## Problem to solve:
Each entry should be restated word for word, with all pictures left out.

## Given data:
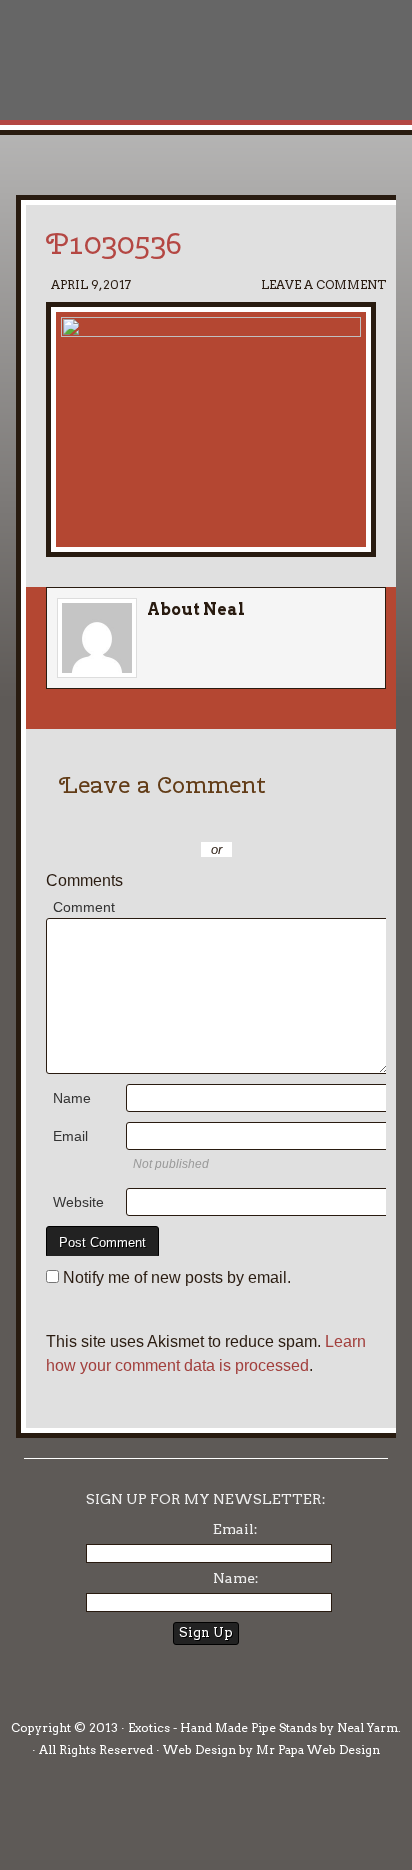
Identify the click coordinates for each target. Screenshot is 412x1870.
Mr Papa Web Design (318, 1749)
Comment (84, 907)
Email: (235, 1529)
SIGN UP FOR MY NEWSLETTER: (206, 1499)
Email (70, 1136)
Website (78, 1202)
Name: (236, 1578)
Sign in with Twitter (136, 820)
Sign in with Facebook (316, 820)
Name (72, 1098)
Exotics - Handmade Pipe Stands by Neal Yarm (165, 80)
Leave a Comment (323, 284)
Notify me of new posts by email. (177, 1277)
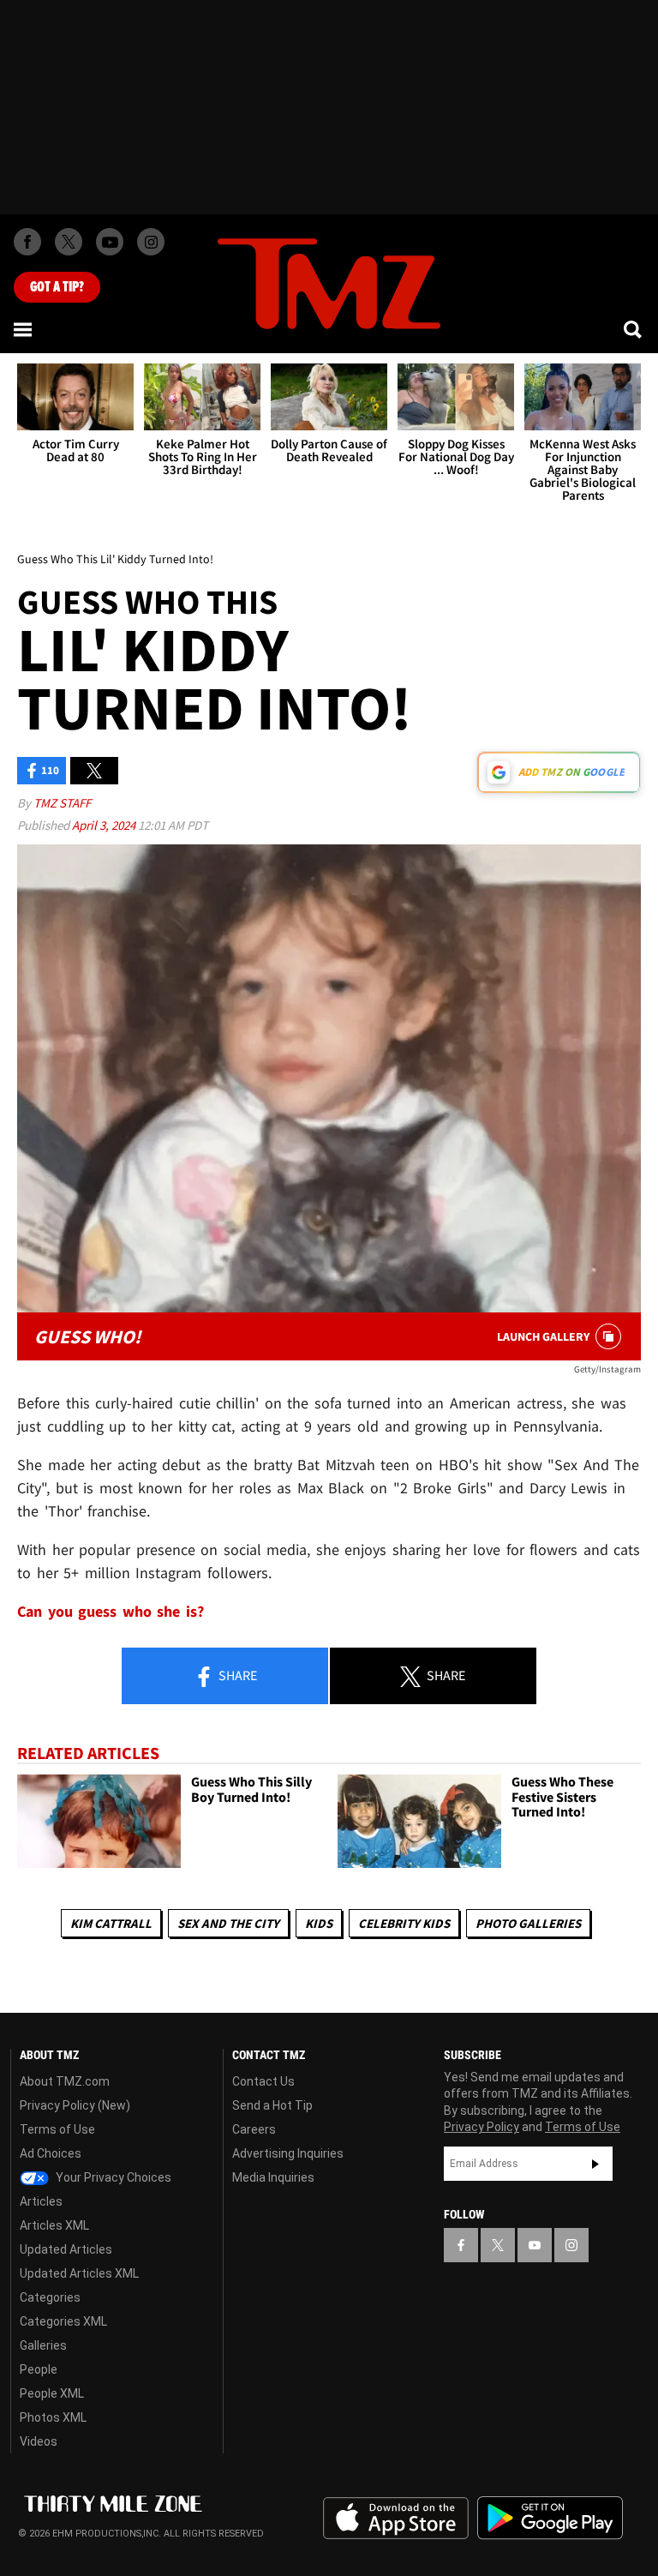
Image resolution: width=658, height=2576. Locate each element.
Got (57, 287)
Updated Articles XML (79, 2273)
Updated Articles (66, 2249)
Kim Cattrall (111, 1923)
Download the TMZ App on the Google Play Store (550, 2518)
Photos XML (53, 2417)
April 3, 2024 (105, 825)
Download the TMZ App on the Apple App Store (396, 2518)
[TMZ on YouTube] (534, 2245)
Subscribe (595, 2164)
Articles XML (54, 2225)
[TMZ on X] (68, 241)
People (38, 2369)
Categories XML (63, 2321)
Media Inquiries (273, 2177)
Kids (318, 1923)
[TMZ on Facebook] (27, 241)
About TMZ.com (65, 2081)
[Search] (634, 329)
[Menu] (24, 329)
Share (236, 1675)
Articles (41, 2201)
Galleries (43, 2345)
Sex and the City (228, 1923)
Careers (254, 2129)
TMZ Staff (62, 803)
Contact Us (263, 2081)
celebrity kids (404, 1923)
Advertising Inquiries (288, 2153)
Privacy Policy (481, 2127)
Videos (38, 2441)
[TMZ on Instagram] (150, 241)
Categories (50, 2297)
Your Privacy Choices (112, 2177)
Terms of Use (57, 2129)
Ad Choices (50, 2153)
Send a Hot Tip (272, 2105)
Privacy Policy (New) (75, 2105)
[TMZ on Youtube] (109, 241)
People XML (52, 2393)
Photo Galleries (528, 1923)
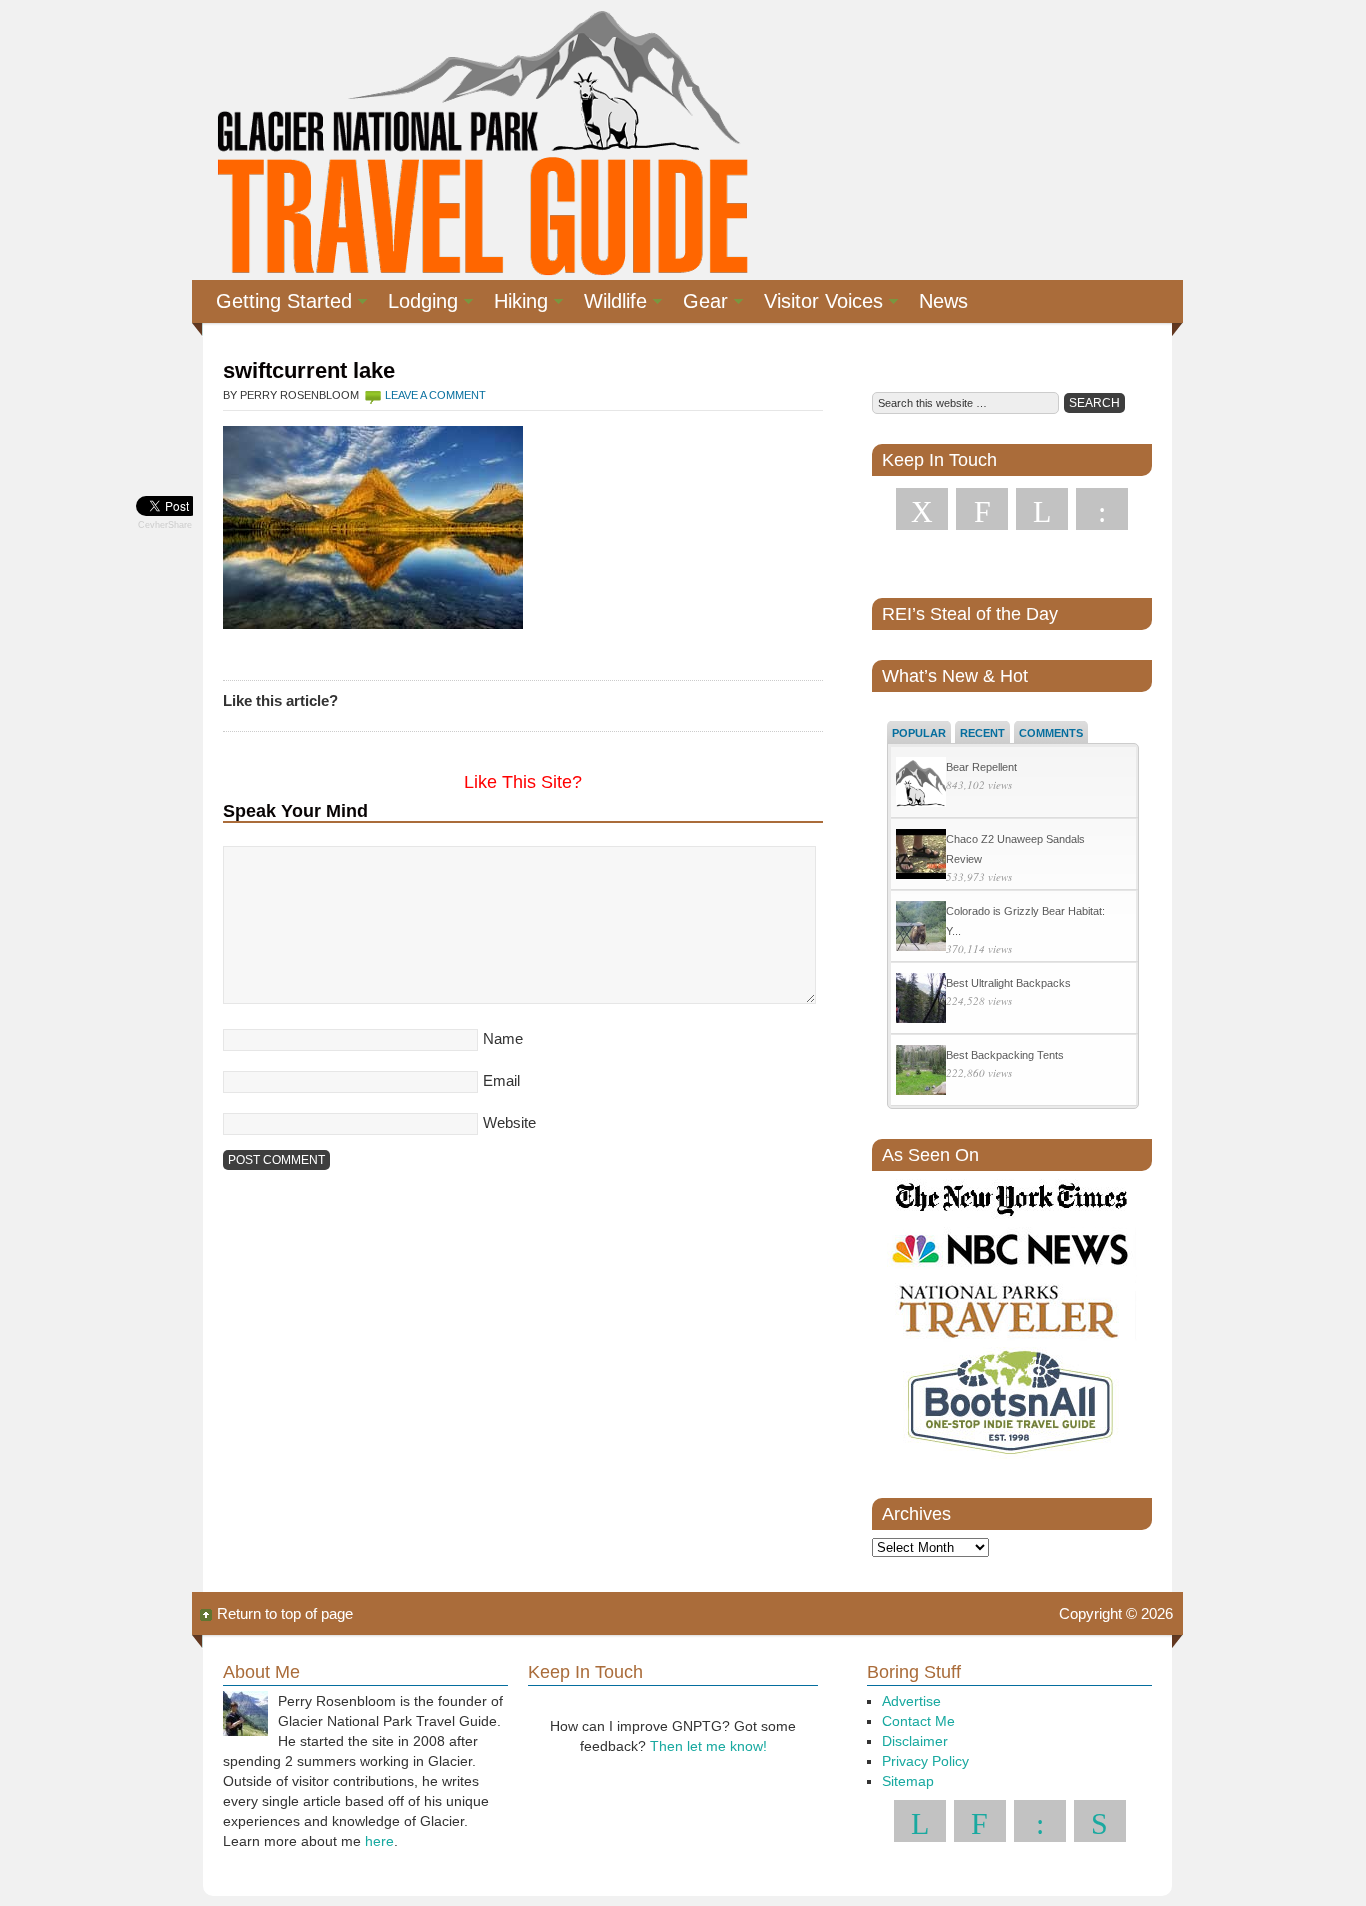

## Solution:
Identify the click coordinates for each target. Screenshot is 412x1870.
Mr Papa Web Design (318, 1749)
Comment (84, 907)
Email: (235, 1529)
SIGN UP FOR MY NEWSLETTER: (206, 1499)
Email (70, 1136)
Website (78, 1202)
Name: (236, 1578)
Sign in with Twitter (136, 820)
Sign in with Facebook (316, 820)
Name (72, 1098)
Exotics - Handmade Pipe Stands by Neal Yarm (165, 80)
Leave a Comment (323, 284)
Notify me of new posts by email. (177, 1277)
Image resolution: width=658, height=2576. Locate each element.
Got (57, 287)
Updated Articles XML (79, 2273)
Updated Articles (66, 2249)
Kim Cattrall (111, 1923)
Download the TMZ App on the Google Play Store (550, 2518)
Photos XML (53, 2417)
April 3, 2024 (105, 825)
Download the TMZ App on the Apple App Store (396, 2518)
[TMZ on YouTube] (534, 2245)
Subscribe (595, 2164)
Articles XML (54, 2225)
[TMZ on X] (68, 241)
People (38, 2369)
Categories XML (63, 2321)
Media Inquiries (273, 2177)
Kids (318, 1923)
[TMZ on Facebook] (27, 241)
About TMZ.com (65, 2081)
[Search] (634, 329)
[Menu] (24, 329)
Share (236, 1675)
Articles (41, 2201)
Galleries (43, 2345)
Sex and the City (228, 1923)
Careers (254, 2129)
TMZ Staff (62, 803)
Contact Us (263, 2081)
celebrity kids (404, 1923)
Advertising Inquiries (288, 2153)
Privacy Policy (481, 2127)
Videos (38, 2441)
[TMZ on Instagram] (150, 241)
Categories (50, 2297)
Your Privacy Choices (112, 2177)
Terms of Use (57, 2129)
Ad Choices (50, 2153)
Send a Hot Tip (272, 2105)
Privacy Policy (New) (75, 2105)
[TMZ on Youtube] (109, 241)
People XML (52, 2393)
Photo Galleries (528, 1923)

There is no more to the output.